Version control and expressiveness are two of these benefits. A broader benefit, though, has been the keen attention the developers have given to compliance with description logics and the ability to formulate fragments (called “profiles”) that only present subsets of DL useful for computational considerations . For example, one profile, OWL 2 QL, appears well suited to the ABox; another, EL, appears well suited to the TBox. Users and tools builders may define other subsets of OWL 2 to deal with different use cases.
What is emerging are possible design patterns that would have comprehensive TBox guidance and inference structures that first receive a query, then do query rewriting for less capable OWL dialects and mapping to distributed ABox datasets, some of which might be kept in native relational DB or other structural forms [9, 14, 15]. Other approaches and designs, such as overviewed for DLDB2, KAON2, OWLIM, BigOWLIM and Minerva, are testing other architectural and DL combinations [see 15]. And, at the level of the specific triplestore, other optimizations are being made such as owl:sameAs or query rewrite with Virtuoso . This new version of OWL and its profiles have adapted to past lessons and can be matched well to the emerging hardware and architectural designs.

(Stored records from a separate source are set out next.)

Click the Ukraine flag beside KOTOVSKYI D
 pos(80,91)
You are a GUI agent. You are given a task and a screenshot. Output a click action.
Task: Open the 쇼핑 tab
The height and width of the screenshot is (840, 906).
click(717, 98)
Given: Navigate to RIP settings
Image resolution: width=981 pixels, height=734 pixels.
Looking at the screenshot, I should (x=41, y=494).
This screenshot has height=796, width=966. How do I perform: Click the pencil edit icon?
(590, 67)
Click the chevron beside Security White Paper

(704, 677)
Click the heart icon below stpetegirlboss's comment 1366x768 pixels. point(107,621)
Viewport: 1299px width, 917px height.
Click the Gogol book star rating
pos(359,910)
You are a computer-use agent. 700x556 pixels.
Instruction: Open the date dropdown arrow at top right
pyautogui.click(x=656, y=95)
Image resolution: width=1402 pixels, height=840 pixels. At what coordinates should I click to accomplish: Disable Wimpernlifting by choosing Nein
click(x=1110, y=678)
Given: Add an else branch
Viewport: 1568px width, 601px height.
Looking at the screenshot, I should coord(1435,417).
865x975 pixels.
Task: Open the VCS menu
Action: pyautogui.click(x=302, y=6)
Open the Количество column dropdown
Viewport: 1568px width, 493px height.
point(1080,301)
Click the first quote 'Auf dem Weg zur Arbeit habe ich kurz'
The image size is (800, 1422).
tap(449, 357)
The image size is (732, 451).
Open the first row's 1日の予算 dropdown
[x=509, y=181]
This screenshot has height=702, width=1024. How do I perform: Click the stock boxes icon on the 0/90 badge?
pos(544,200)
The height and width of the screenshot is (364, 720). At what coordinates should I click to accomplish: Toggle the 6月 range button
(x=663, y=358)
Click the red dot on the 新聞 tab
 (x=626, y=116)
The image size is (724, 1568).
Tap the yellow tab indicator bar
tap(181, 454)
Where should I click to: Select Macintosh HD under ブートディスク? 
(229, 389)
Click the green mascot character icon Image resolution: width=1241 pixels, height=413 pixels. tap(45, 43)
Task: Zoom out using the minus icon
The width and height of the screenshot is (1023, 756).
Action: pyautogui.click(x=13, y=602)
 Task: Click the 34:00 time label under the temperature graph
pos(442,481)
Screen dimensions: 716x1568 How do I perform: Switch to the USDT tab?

These changes appear to now provide the option for various dialects of OWL to be matched with reasoners and architectural designs in order to optimize for different purposes. Rather than a spectrum, we appear to be learning and maturing. Hopefully, getting back to the architectural implications of the TBox – ABox split can show us there need not be a trade-off between expressiveness and scalability. Proper design, language and dialect choice, and architecture can readily achieve both — while maintaining independence of scope or purpose.
Thanks, OWL 2! You have fulfilled your commitment to description logics. It is now our turn to figure out the best practices for working with these tools.